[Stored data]

"""

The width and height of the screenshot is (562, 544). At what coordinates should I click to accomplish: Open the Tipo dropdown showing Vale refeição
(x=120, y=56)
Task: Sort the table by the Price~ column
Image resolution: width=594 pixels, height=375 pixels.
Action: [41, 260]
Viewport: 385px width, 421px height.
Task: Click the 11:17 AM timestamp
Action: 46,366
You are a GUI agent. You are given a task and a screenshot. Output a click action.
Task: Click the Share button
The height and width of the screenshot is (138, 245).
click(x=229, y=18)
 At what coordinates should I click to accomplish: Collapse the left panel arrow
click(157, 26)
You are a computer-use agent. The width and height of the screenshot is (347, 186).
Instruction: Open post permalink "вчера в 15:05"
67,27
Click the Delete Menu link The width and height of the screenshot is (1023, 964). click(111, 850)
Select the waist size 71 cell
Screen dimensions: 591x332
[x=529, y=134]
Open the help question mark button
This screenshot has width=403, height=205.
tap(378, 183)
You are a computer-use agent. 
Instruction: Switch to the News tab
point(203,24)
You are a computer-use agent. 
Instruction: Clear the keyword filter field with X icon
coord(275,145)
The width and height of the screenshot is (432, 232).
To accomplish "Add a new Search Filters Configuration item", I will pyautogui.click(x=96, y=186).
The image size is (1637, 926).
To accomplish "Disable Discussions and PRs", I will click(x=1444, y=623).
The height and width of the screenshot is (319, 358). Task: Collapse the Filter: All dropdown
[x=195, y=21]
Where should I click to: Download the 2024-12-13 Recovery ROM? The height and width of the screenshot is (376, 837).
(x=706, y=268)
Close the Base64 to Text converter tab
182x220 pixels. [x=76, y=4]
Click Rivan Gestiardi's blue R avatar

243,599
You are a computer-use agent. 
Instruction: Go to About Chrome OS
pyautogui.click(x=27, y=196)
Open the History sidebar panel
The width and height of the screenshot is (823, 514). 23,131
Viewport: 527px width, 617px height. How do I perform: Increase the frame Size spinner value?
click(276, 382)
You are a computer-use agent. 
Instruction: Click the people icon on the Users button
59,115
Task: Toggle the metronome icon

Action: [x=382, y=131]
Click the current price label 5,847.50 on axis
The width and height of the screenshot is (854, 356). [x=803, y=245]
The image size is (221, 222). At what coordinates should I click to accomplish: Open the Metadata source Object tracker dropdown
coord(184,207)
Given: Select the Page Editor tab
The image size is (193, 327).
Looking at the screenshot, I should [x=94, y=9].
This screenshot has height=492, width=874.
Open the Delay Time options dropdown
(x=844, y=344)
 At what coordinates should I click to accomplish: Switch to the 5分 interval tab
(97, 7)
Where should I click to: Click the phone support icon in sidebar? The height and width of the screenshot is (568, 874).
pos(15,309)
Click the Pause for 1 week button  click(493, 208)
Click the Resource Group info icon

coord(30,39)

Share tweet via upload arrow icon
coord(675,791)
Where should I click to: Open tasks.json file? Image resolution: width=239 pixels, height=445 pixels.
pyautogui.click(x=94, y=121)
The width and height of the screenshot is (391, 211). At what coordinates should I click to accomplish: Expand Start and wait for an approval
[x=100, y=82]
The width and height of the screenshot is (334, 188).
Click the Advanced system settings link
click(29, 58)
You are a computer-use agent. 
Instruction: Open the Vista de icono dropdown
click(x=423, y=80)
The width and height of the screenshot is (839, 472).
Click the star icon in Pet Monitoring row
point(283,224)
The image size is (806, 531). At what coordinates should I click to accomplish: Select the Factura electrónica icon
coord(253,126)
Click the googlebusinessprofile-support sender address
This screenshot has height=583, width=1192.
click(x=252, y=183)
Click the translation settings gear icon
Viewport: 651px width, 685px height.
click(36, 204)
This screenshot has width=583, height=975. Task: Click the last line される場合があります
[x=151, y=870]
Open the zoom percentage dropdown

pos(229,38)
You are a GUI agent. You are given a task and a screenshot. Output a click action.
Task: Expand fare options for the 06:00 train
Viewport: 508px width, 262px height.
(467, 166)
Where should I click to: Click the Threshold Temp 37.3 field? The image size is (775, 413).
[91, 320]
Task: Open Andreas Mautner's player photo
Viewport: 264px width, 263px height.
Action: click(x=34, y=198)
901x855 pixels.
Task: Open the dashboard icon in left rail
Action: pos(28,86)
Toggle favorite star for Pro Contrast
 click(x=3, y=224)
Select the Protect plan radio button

"""

_THE TASK_
Please be sure to repeat every entry exactly.

_SOLUTION FOR THIS PROBLEM_
The width and height of the screenshot is (562, 544). At what coordinates should I click to accomplish: Open the Tipo dropdown showing Vale refeição
(x=120, y=56)
Task: Sort the table by the Price~ column
Image resolution: width=594 pixels, height=375 pixels.
Action: [41, 260]
Viewport: 385px width, 421px height.
Task: Click the 11:17 AM timestamp
Action: 46,366
You are a GUI agent. You are given a task and a screenshot. Output a click action.
Task: Click the Share button
The height and width of the screenshot is (138, 245).
click(x=229, y=18)
 At what coordinates should I click to accomplish: Collapse the left panel arrow
click(157, 26)
You are a computer-use agent. The width and height of the screenshot is (347, 186).
Instruction: Open post permalink "вчера в 15:05"
67,27
Click the Delete Menu link The width and height of the screenshot is (1023, 964). click(111, 850)
Select the waist size 71 cell
Screen dimensions: 591x332
[x=529, y=134]
Open the help question mark button
This screenshot has width=403, height=205.
tap(378, 183)
You are a computer-use agent. 
Instruction: Switch to the News tab
point(203,24)
You are a computer-use agent. 
Instruction: Clear the keyword filter field with X icon
coord(275,145)
The width and height of the screenshot is (432, 232).
To accomplish "Add a new Search Filters Configuration item", I will pyautogui.click(x=96, y=186).
The image size is (1637, 926).
To accomplish "Disable Discussions and PRs", I will click(x=1444, y=623).
The height and width of the screenshot is (319, 358). Task: Collapse the Filter: All dropdown
[x=195, y=21]
Where should I click to: Download the 2024-12-13 Recovery ROM? The height and width of the screenshot is (376, 837).
(x=706, y=268)
Close the Base64 to Text converter tab
182x220 pixels. [x=76, y=4]
Click Rivan Gestiardi's blue R avatar

243,599
You are a computer-use agent. 
Instruction: Go to About Chrome OS
pyautogui.click(x=27, y=196)
Open the History sidebar panel
The width and height of the screenshot is (823, 514). 23,131
Viewport: 527px width, 617px height. How do I perform: Increase the frame Size spinner value?
click(276, 382)
You are a computer-use agent. 
Instruction: Click the people icon on the Users button
59,115
Task: Toggle the metronome icon

Action: [x=382, y=131]
Click the current price label 5,847.50 on axis
The width and height of the screenshot is (854, 356). [x=803, y=245]
The image size is (221, 222). At what coordinates should I click to accomplish: Open the Metadata source Object tracker dropdown
coord(184,207)
Given: Select the Page Editor tab
The image size is (193, 327).
Looking at the screenshot, I should [x=94, y=9].
This screenshot has height=492, width=874.
Open the Delay Time options dropdown
(x=844, y=344)
 At what coordinates should I click to accomplish: Switch to the 5分 interval tab
(97, 7)
Where should I click to: Click the phone support icon in sidebar? The height and width of the screenshot is (568, 874).
pos(15,309)
Click the Pause for 1 week button  click(493, 208)
Click the Resource Group info icon

coord(30,39)

Share tweet via upload arrow icon
coord(675,791)
Where should I click to: Open tasks.json file? Image resolution: width=239 pixels, height=445 pixels.
pyautogui.click(x=94, y=121)
The width and height of the screenshot is (391, 211). At what coordinates should I click to accomplish: Expand Start and wait for an approval
[x=100, y=82]
The width and height of the screenshot is (334, 188).
Click the Advanced system settings link
click(29, 58)
You are a computer-use agent. 
Instruction: Open the Vista de icono dropdown
click(x=423, y=80)
The width and height of the screenshot is (839, 472).
Click the star icon in Pet Monitoring row
point(283,224)
The image size is (806, 531). At what coordinates should I click to accomplish: Select the Factura electrónica icon
coord(253,126)
Click the googlebusinessprofile-support sender address
This screenshot has height=583, width=1192.
click(x=252, y=183)
Click the translation settings gear icon
Viewport: 651px width, 685px height.
click(36, 204)
This screenshot has width=583, height=975. Task: Click the last line される場合があります
[x=151, y=870]
Open the zoom percentage dropdown

pos(229,38)
You are a GUI agent. You are given a task and a screenshot. Output a click action.
Task: Expand fare options for the 06:00 train
Viewport: 508px width, 262px height.
(467, 166)
Where should I click to: Click the Threshold Temp 37.3 field? The image size is (775, 413).
[91, 320]
Task: Open Andreas Mautner's player photo
Viewport: 264px width, 263px height.
Action: click(x=34, y=198)
901x855 pixels.
Task: Open the dashboard icon in left rail
Action: pos(28,86)
Toggle favorite star for Pro Contrast
 click(x=3, y=224)
Select the Protect plan radio button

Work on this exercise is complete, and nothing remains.